**RECORDS SHOWN**.
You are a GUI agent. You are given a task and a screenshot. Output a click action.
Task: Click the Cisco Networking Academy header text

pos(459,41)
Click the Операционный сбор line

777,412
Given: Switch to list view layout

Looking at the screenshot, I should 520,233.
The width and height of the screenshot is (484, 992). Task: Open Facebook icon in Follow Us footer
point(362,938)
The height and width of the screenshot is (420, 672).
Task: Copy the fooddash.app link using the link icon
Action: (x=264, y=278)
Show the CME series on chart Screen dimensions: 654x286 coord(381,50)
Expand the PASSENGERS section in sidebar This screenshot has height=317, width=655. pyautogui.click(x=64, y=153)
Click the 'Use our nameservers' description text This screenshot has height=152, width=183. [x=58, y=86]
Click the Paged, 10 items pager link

**GOAL**.
Copy the entire listing above verbatim, every line in its original order.

**COMPLETE ANSWER**.
You are a GUI agent. You are given a task and a screenshot. Output a click action.
Task: Click the Cisco Networking Academy header text

pos(459,41)
Click the Операционный сбор line

777,412
Given: Switch to list view layout

Looking at the screenshot, I should 520,233.
The width and height of the screenshot is (484, 992). Task: Open Facebook icon in Follow Us footer
point(362,938)
The height and width of the screenshot is (420, 672).
Task: Copy the fooddash.app link using the link icon
Action: (x=264, y=278)
Show the CME series on chart Screen dimensions: 654x286 coord(381,50)
Expand the PASSENGERS section in sidebar This screenshot has height=317, width=655. pyautogui.click(x=64, y=153)
Click the 'Use our nameservers' description text This screenshot has height=152, width=183. [x=58, y=86]
Click the Paged, 10 items pager link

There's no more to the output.